The idea of the Cuba de ayer (lit. 'Cuba of yesterday') is a mythologized idyllic view of Cuba before the overthrow of the Batista government in the Cuban Revolution. This idealized vision of pre-revolutionary Cuba typically reinforces the ideas that Cuba before 1959 was an elegant, sophisticated, and largely white country that was ruined by the government of Fidel Castro. The Cuban exiles who fled after 1959 are viewed as majorly white, and had no general desire to leave Cuba but did so to flee tyranny.
Cuban exiles who uphold this image of the Cuba de ayer view their version of Cuban culture as more desirable than American culture, and that it is best to recreate their lost culture of the Cuba de ayer in the United States. Proponents of the image of the Cuba de ayer also view Cuba as a more worthy country to live in than the United States and hope to return Cuba to the Cuba de ayer after the hoped for fall of the government of Fidel Castro. Critics of the idea of the Cuba de ayer claim it is a nationalist myth created for white Cuban exiles that ignores the reality of Cuban life before 1959, and embraces an exotic vision of Cuba. [1] [2] [3]

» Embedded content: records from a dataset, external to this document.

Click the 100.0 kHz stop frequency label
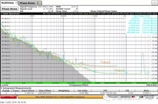The height and width of the screenshot is (104, 158). [152, 85]
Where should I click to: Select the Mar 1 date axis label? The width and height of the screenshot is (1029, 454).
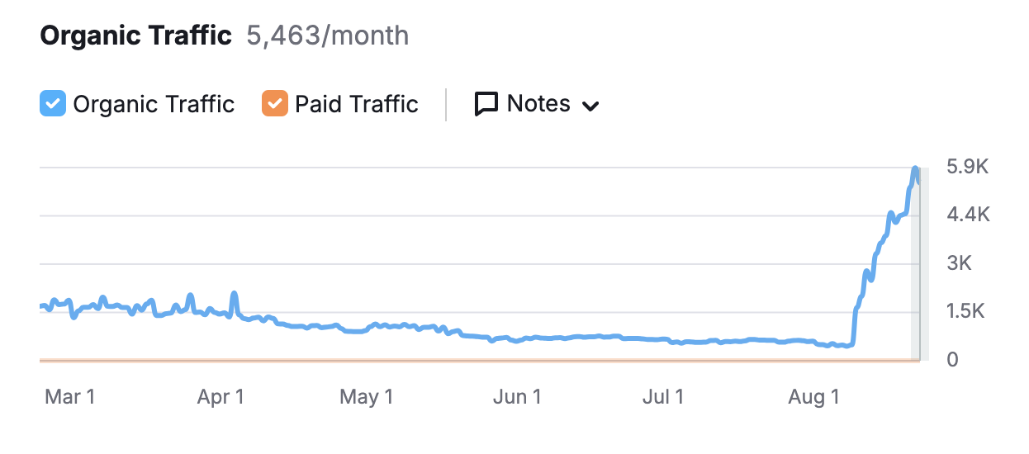(x=69, y=397)
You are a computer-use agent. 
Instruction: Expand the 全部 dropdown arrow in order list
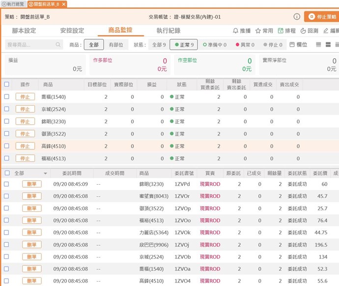[45, 173]
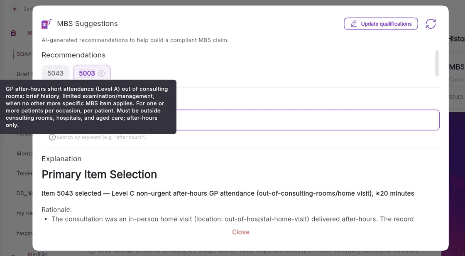Select the 5043 recommendation chip
Screen dimensions: 465x256
tap(56, 73)
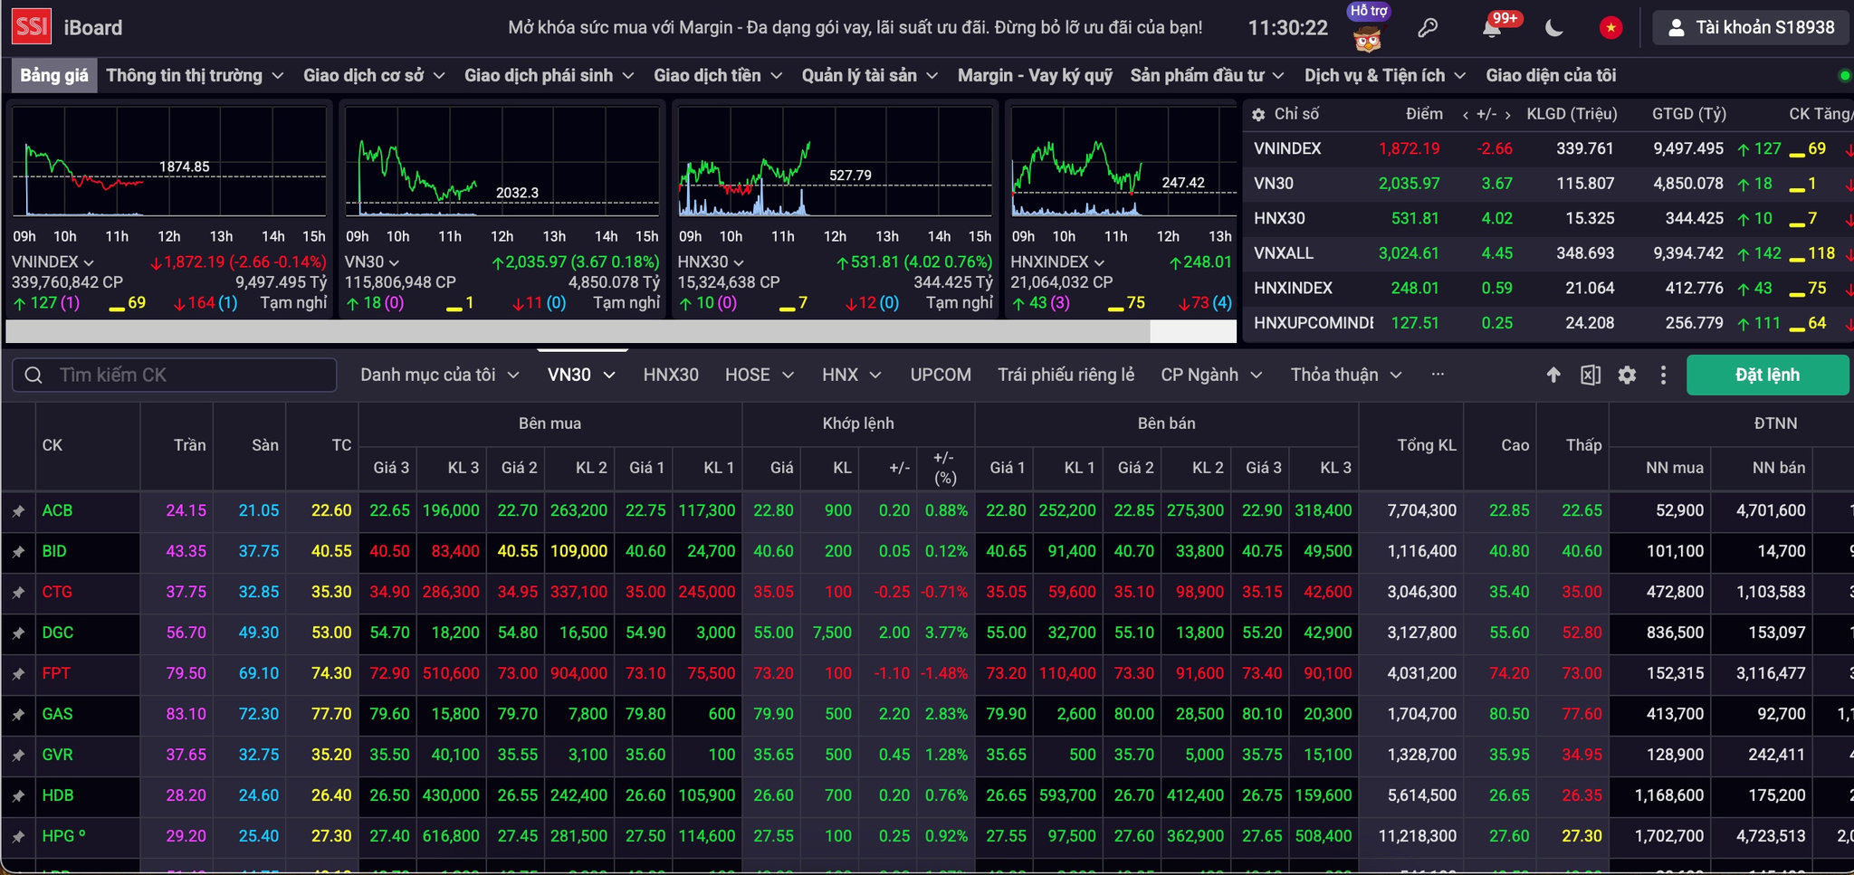Toggle pin on FPT row

(18, 674)
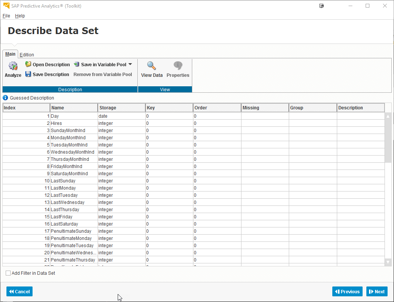Screen dimensions: 394x302
Task: Open View Data magnifier icon
Action: tap(151, 66)
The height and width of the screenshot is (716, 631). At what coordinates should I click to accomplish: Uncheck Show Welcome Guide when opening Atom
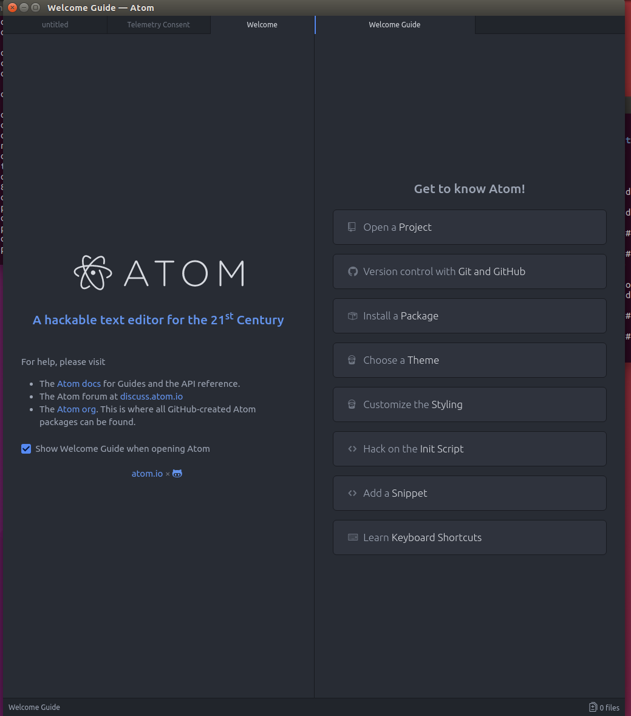26,448
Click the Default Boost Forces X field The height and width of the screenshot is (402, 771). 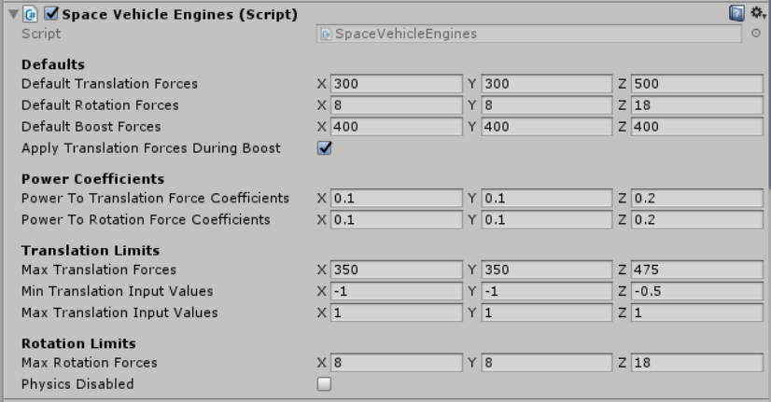click(397, 126)
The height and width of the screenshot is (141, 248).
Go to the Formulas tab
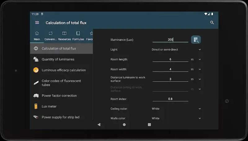click(x=78, y=36)
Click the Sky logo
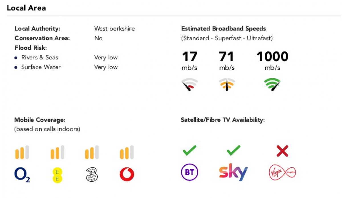Image resolution: width=342 pixels, height=198 pixels. (233, 172)
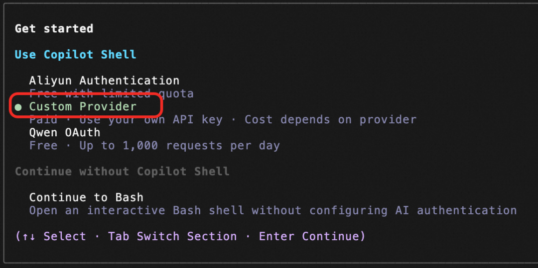This screenshot has height=268, width=538.
Task: Click the word "Paid" under Custom Provider
Action: pos(43,120)
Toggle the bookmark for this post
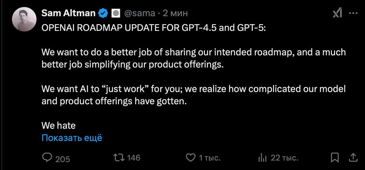This screenshot has width=365, height=170. point(335,158)
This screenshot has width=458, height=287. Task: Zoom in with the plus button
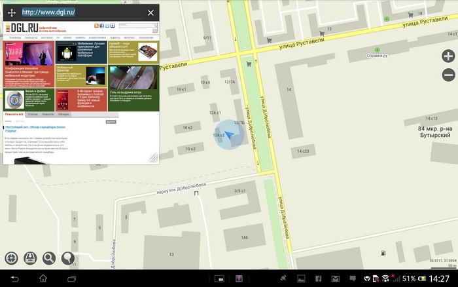[448, 56]
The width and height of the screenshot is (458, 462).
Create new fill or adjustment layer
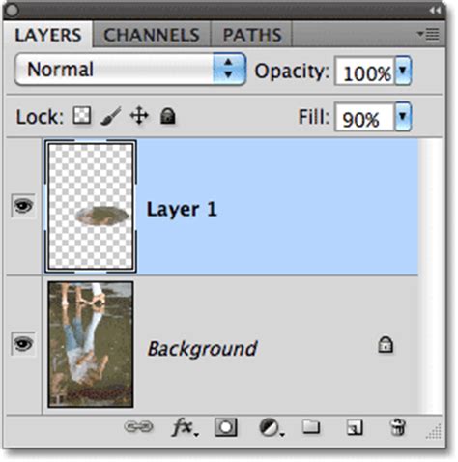pyautogui.click(x=272, y=427)
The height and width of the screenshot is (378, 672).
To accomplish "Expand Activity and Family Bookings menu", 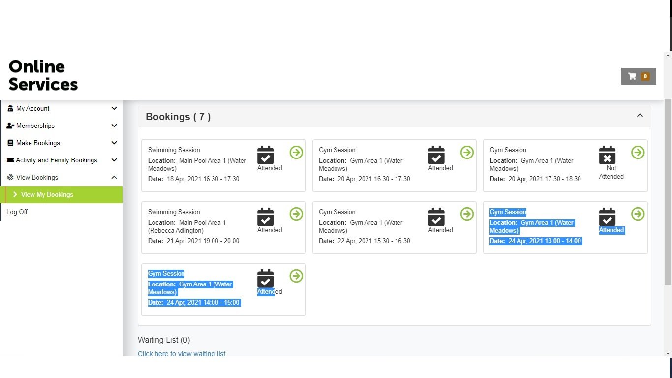I will point(61,160).
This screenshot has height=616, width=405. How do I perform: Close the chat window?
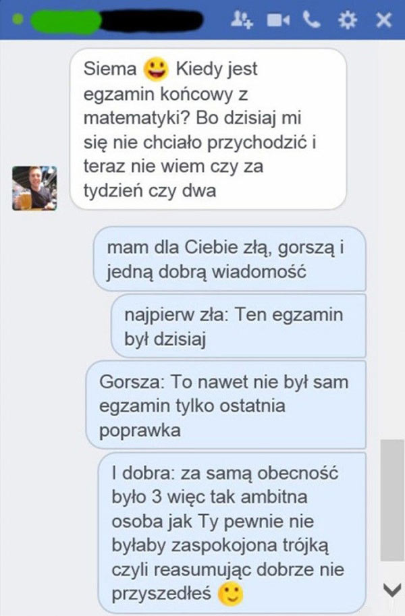point(383,20)
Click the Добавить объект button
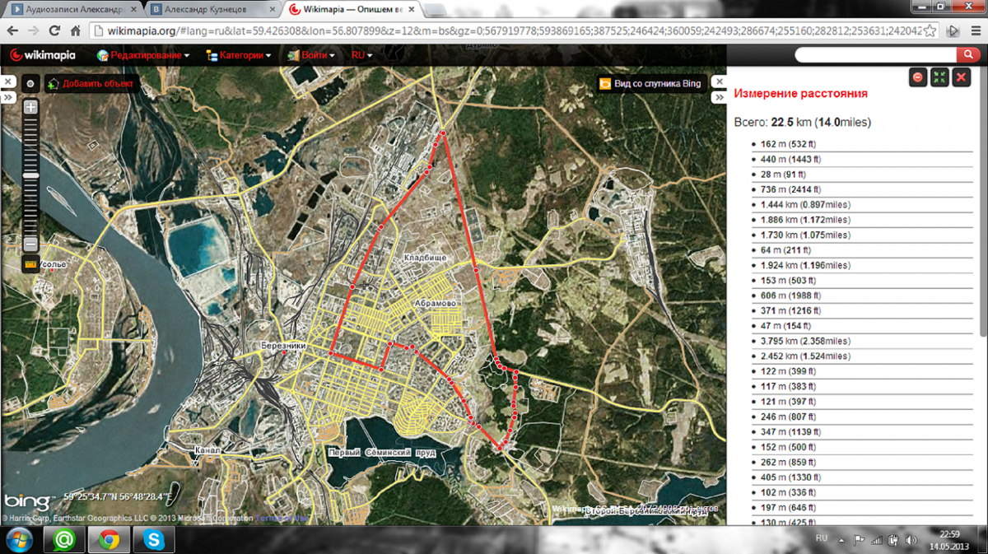988x554 pixels. 91,83
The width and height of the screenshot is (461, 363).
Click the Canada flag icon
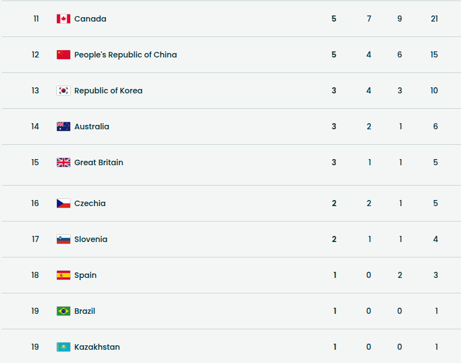click(x=64, y=19)
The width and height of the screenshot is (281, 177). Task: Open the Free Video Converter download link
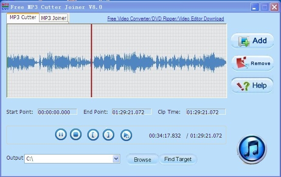click(x=166, y=19)
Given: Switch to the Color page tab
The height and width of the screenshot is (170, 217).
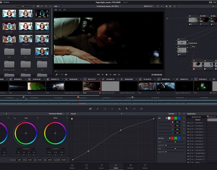Looking at the screenshot, I should (116, 167).
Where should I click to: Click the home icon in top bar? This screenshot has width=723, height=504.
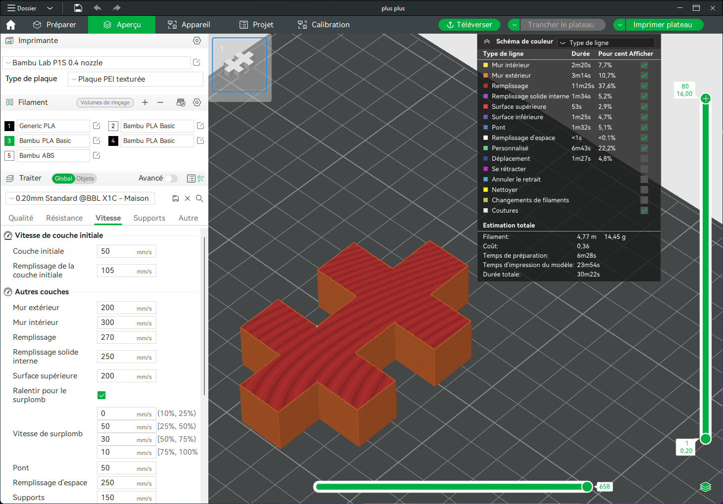11,25
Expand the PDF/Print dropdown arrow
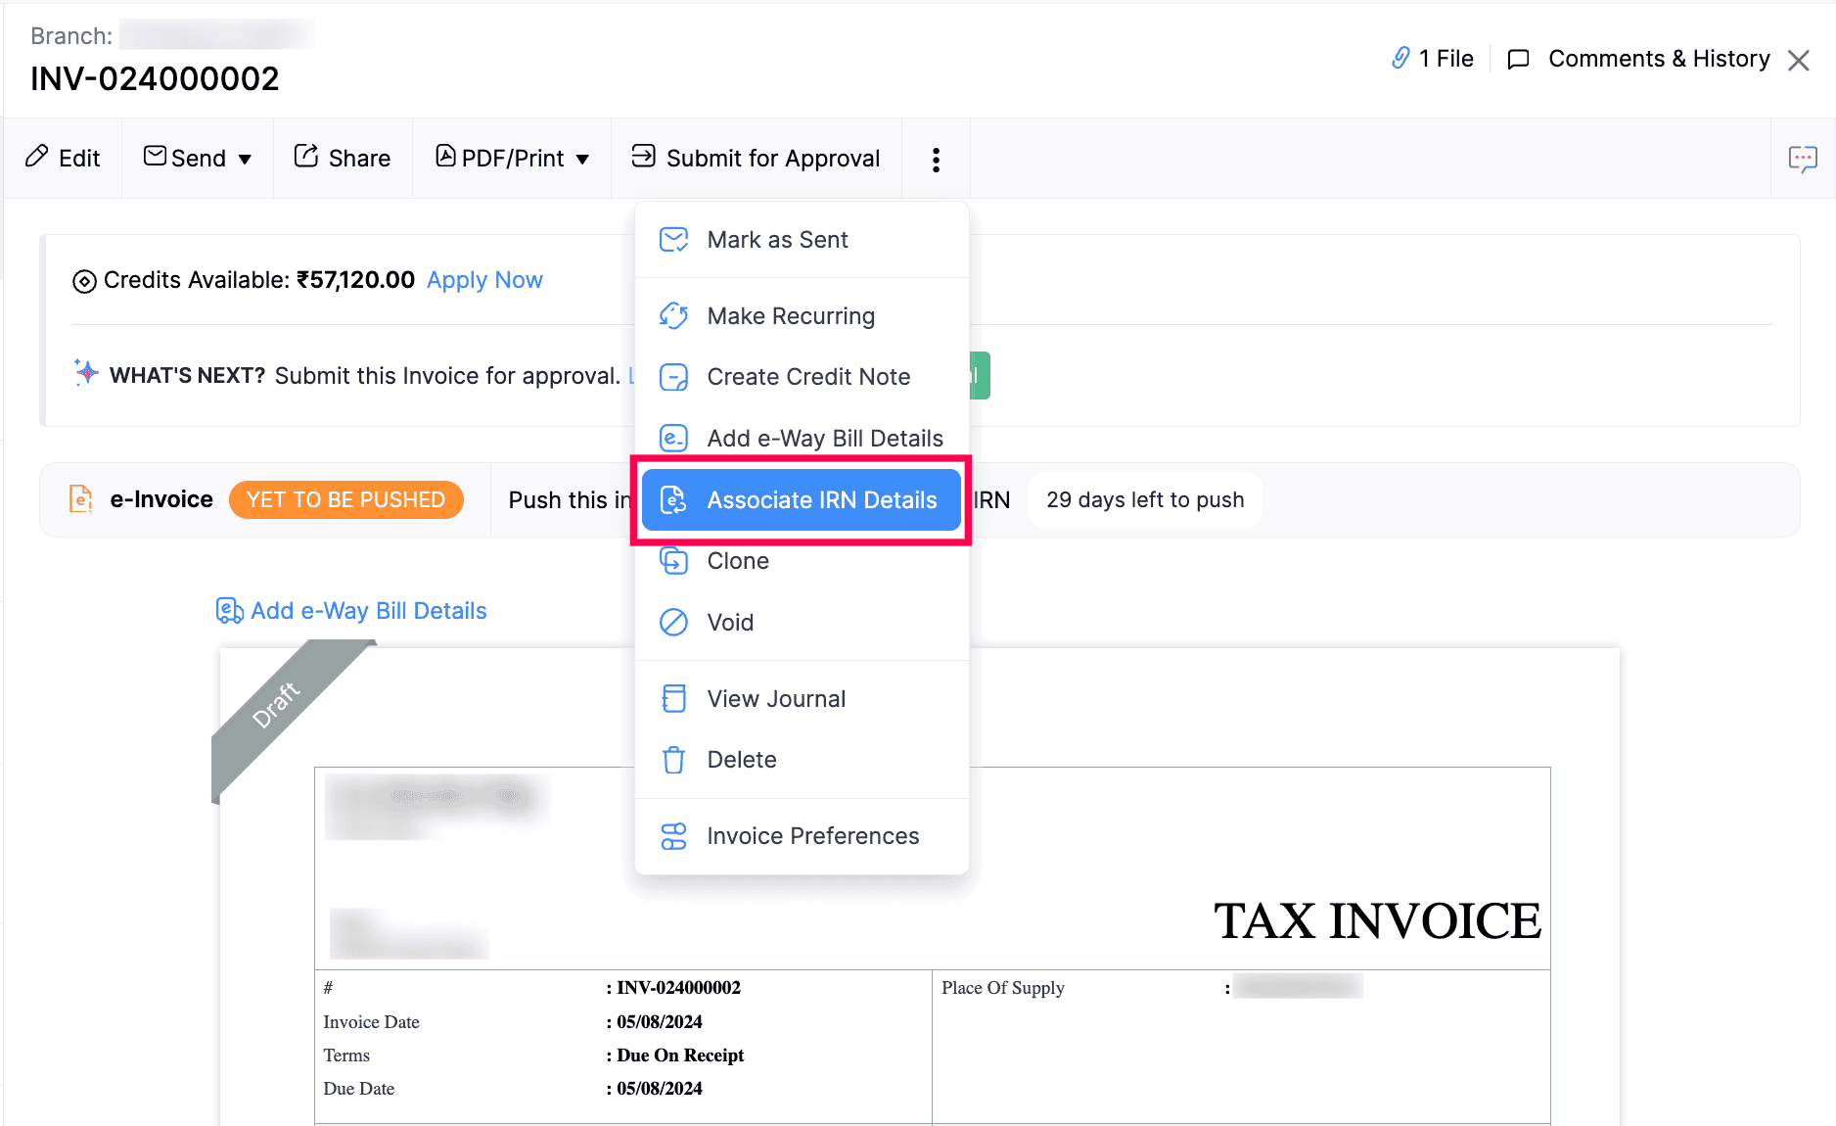The image size is (1836, 1126). click(582, 160)
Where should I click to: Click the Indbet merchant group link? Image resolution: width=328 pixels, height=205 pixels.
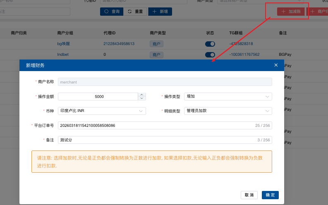point(64,55)
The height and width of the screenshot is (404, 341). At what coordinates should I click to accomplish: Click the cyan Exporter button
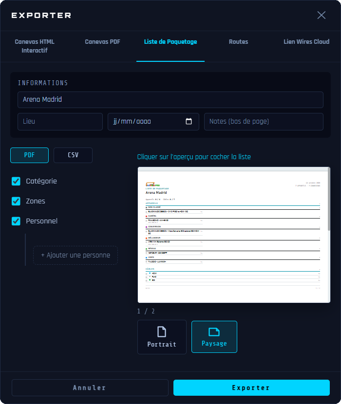click(x=251, y=388)
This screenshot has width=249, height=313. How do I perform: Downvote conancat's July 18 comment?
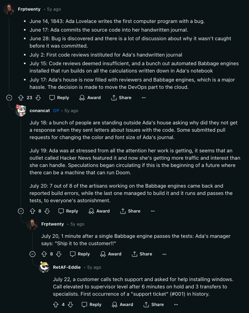(47, 211)
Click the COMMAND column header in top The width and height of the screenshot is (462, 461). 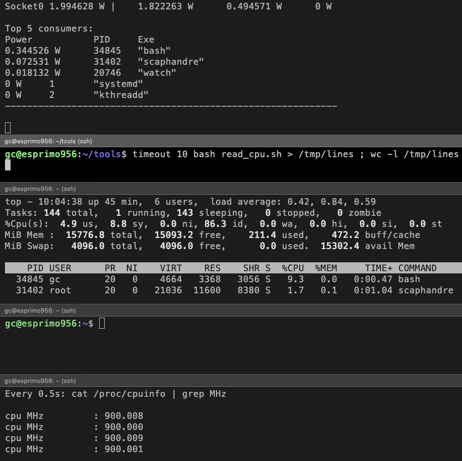[417, 268]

On March 10, 1952, three months before the elections, Batista, with army backing, staged a coup and seized power. He ousted outgoing President Carlos Prío Socarrás, canceled the elections and took control of the government as a provisional president. The United States recognized his government on March 27. [4]
Upon his seizure of power, Batista inherited a country that was relatively prosperous for Latin America. According to Batista's government, although a third of Cubans still lived in poverty, Cuba was one of the five most developed countries in the region. [5] In the 1950s, Cuba's gross domestic product (GDP) per capita was roughly equal to that of Italy at the time, although still only a sixth of that of the United States. [6] Moreover, although corruption and inequality were rife under Batista, Cuban industrial workers' wages rose significantly. In 1953, the average Cuban family only had an income of $6.00 a week, 15% to 20% of the labor force was chronically unemployed, and only a third of the homes had running water. [7] [6] Despite this, according to the International Labour Organization, the average industrial salary in Cuba became the world's eighth-highest in 1958, and the average agricultural wage was higher than some European nations (although, according to one sample from 1956 to 1957, agricultural workers could only find employment for an average of 123 days per year while farm owners, rural tenants and sharecroppers worked an average of only 135 days per year). [8]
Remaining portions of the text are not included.